Sorry, I forgot that I was using modules from https://github.com/evgeni/tp_smapi . They are hdaps.ko, thinkpad_ec.ko, tp_smapi.ko. I am going to retest this without those modules, if you want.
I was more concerned that this may not have been the first warning. Can you please run 'addr2line -i -e </path/to/i915.ko> 0xffffffffa038a1c4' or perhaps better gdb </path/to/i915.ko> ; list *intel_gen4_queue_flip+0xc4
I realized that my ebuild script was stripping the kernel modules before installing them, so I recompiled the kernel without stripping the modules.
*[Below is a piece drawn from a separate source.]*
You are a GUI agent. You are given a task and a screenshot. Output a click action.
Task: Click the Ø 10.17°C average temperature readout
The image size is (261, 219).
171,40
I also switched on the CONFIG_DEBUG_INFO option. But then the system locked up hardly after resume, so I could not get dmesg or syslog. Therefore, I just tried the gdb command, hoping that the address is not changed whether to (un)strip or to turn on/off CONFIG_DEBUG_INFO. The result is: # gdb /lib/modules/3.10.0-1+/kernel/drivers/gpu/drm/i915/i915.ko GNU gdb (Gentoo 7.6.2 p1) 7.6.2 Copyright (C) 2013 Free Software Foundation, Inc. License GPLv3+: GNU GPL version 3 or later <http://gnu.org/licenses/gpl.html> This is free software: you are free to change and redistribute it. There is NO WARRANTY, to the extent permitted by law. Type "show copying" and "show warranty" for details. This GDB was configured as "x86_64-pc-linux-gnu". For bug reporting instructions, please see: <http://bugs.gentoo.org/>... Reading symbols from /lib64/modules/3.10.0-1+/kernel/drivers/gpu/drm/i915/i915.ko...done. (gdb) list *intel_gen4_queue_flip+0xc4 0x2d1b4 is in intel_gen4_queue_flip (/var/tmp/portage/sys-kernel/bisect-3.99.99/work/linux-3.99.99/drivers/gpu/drm/i915/intel_ringbuffer.h:233). 228 /var/tmp/portage/sys-kernel/bisect-3.99.99/work/linux-3.99.99/drivers/gpu/drm/i915/intel_ringbuffer.h: No such file or directory. Line intel_ringbuffer.h:233 is in the function: 229 static inline void intel_ring_emit(struct intel_ring_buffer *ring, 230 u32 data) 231 { 232 iowrite32(data, ring->virtual_start + ring->tail); 233 ring->tail += 4; 234 } BTW, the kernel crashed without the tp_smapi modules.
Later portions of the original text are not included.